──────── Task input ────────

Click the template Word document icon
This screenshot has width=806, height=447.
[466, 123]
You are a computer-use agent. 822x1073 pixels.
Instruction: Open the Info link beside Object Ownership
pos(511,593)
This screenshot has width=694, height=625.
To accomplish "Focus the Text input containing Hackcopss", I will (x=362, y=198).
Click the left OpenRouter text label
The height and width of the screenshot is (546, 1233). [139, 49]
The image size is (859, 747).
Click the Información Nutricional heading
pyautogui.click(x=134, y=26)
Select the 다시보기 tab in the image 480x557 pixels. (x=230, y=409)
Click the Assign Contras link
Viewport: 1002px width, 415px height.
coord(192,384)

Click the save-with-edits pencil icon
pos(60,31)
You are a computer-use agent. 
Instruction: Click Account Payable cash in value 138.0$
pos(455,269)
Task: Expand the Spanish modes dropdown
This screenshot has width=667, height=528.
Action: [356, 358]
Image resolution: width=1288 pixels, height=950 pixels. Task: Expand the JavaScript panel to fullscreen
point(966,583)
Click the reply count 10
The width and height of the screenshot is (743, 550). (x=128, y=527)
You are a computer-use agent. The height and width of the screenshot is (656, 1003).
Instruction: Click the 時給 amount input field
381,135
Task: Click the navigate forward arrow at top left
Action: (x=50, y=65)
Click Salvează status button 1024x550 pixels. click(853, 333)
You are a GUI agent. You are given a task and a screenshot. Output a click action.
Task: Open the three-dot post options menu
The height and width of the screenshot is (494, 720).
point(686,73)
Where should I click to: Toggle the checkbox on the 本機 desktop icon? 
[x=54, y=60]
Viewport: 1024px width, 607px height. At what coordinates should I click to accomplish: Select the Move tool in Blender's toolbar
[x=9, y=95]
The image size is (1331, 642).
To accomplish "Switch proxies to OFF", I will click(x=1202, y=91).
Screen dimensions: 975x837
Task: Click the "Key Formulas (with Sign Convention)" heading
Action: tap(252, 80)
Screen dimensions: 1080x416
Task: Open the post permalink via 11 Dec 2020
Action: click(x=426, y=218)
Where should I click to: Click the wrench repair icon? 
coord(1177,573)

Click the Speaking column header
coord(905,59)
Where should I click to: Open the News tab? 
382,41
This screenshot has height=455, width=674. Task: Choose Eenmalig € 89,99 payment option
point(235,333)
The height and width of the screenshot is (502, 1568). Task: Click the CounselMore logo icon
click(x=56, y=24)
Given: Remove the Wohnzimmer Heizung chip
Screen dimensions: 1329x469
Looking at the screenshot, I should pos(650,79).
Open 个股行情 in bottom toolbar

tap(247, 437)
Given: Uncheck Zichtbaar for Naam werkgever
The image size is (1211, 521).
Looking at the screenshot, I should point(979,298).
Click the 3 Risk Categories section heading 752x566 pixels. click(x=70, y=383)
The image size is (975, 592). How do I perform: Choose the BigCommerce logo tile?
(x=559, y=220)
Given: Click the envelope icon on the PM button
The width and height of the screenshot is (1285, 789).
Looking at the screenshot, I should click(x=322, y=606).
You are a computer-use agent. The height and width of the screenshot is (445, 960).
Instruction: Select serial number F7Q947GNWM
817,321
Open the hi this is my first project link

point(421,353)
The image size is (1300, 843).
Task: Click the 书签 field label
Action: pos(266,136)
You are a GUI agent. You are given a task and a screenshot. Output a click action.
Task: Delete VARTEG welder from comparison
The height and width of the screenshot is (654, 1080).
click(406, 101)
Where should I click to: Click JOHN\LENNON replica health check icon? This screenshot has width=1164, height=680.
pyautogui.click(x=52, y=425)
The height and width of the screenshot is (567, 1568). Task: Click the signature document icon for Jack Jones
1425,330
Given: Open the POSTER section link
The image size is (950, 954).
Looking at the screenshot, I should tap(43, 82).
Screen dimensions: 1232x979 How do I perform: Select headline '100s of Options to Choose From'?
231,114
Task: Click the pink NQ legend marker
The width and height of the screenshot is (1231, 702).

────────

> What you need to do:
Give every line of the material that includes the string "section".

> Response to the exercise:
Click the 3 Risk Categories section heading 752x566 pixels. click(x=70, y=383)
Given: Open the POSTER section link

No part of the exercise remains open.